- Source extract:
Seen in this light, Gascony was a much diminished rump, but regarded on its own the duchy was an extensive possession, stretching over 150 miles from north to south and around half that distance from east to west. Henry III jealously guarded this last remnant of his Continental inheritance, and sought anxiously to protect it by extending his influence elsewhere in the region. It had been for this reason, and to keep up the continuing competition with France, that the king had sought a wife from Provence: eighteen months before Henry had married Eleanor, King Louis had married her elder sister, Margaret. One day, Henry hoped, he would regain the territories his father had lost. It was with this ambition that he had set out for France during Edward’s infancy – a disastrous adventure that had served only to underline his reputation as a military bungler. In the meantime, what mattered most was conserving Gascony. This was a particular priority for Eleanor and her advising uncle, Peter of Savoy, for they had long determined that the duchy should one day go to Edward. Almost from the moment of his birth they had seen off other would-be claimants – principally Richard of Cornwall – and, soon after his tenth birthday, their labours were rewarded: in September 1249, Henry III made a formal grant of Gascony to his eldest son. But by the time the king took the cross some six months later, affairs in the duchy were spinning out of control. Rebellion was beginning to rage, imperilling both Edward’s inheritance and Henry’s crusade. Its cause was Simon de Montfort.
26

Simon de Montfort, earl of Leicester, was Henry III’s brother-in-law (the king’s sister, another Eleanor, was Simon’s wife). He was also everything that Henry was not: quick-witted, silver-tongued and, in the words of Matthew Paris, ‘famous and experienced in warfare’. His personality and accomplishments had recommended him, particularly to Eleanor of Provence, as the best man for the job of safeguarding Gascony until Edward’s coming of age. In the summer of 1248, largely at the queen’s behest, Montfort had been appointed by Henry as the royal lieutenant in the duchy.
27

It was a bad decision. Tough and clever Montfort may have been, but he was also uncommonly egotistical and inflexibly self-righteous. These qualities, which arose in part from his religious fanaticism, made the earl an ideal crusader – he had already been east once and had vowed to go again – but they rendered him altogether unsuitable for the business of governing Gascony. The lieutenant’s authority and resources were limited: local towns and lords, when they grew fractious, needed gentle conciliation. Montfort’s method was to fight fire with fire, and very soon the whole duchy was ablaze. Even as Henry III took the cross in March 1250, his brother-in-law was writing to him, explaining how certain Gascons were using guerrilla warfare to cripple his government.

- Information supplied:
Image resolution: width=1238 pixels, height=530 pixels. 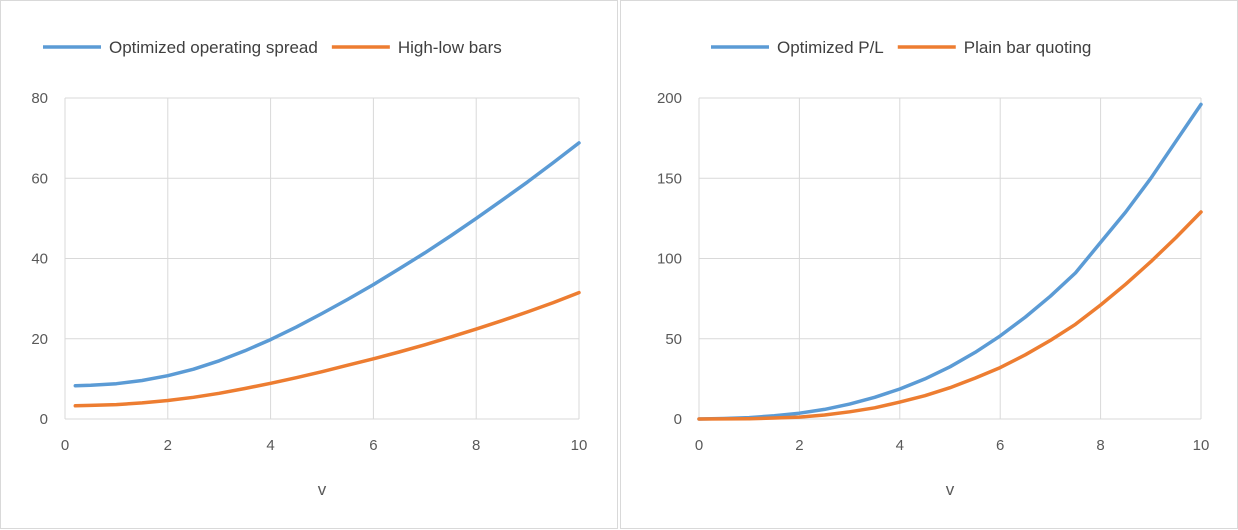 I want to click on y-tick-label: 60, so click(x=40, y=178).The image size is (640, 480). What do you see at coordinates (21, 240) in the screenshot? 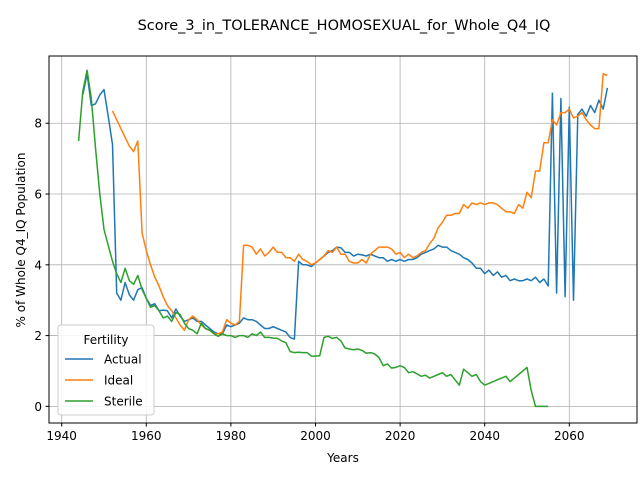
I see `y-axis-label: % of Whole Q4_IQ Population` at bounding box center [21, 240].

- Using the information:
**A)** According to the passage on Gascony, in what month and year did Henry III make a formal grant of the duchy to his eldest son?
**B)** Continue the passage on Gascony and Simon de Montfort, starting after its final sentence.

- Results for the exercise:
**A)** September 1249

**B)**
28

Henry’s initial response was to back Montfort: throughout 1250 the earl was given thousands of pounds to spend on mercenaries and castle-building. But, as the tide of complaints from Gascony swelled, and the rebellion continued to intensify, Henry started to change his mind. Eventually, much to Montfort’s anger, the king cut his funding and, at Christmas 1251, the two men had a furious public row. The earl was told to stand down, but returned to the duchy in defiance and wreaked more havoc.
29

The escalating crisis in Gascony had grave implications for Henry’s crusade, and alarmed those of his subjects who had sworn to go east. In April 1252 their worst fears were confirmed, ironically, by Henry’s botched efforts to allay them. At that point the king let it be known that he would definitely be departing, and that to this end he had fixed a firm date. But the date was midsummer 1256, a further four years into the future. The long delay was necessary because, having sent investigators to Gascony, Henry now believed that the only way that the province could be stabilised was with a military expedition led by himself.
30

Here too, however, the king ran into extreme difficulty. The fundamental problem was money. War was an expensive business, and Henry III was not a rich king. His private financial resources, which amounted to the rents and sales from his own lands, were by no means great. He could demand extra money from his subjects, but the methods for obtaining it were old fashioned, punitive and unfair. Essentially, the king was reliant on revenues and fines raised by his local officials – foresters, justices and sheriffs – and the more funds that were needed, the more oppressive and unscrupulous these officials had to be. It says a lot that the stories of Robin Hood, in which such men are the villains, originated in Henry’s reign.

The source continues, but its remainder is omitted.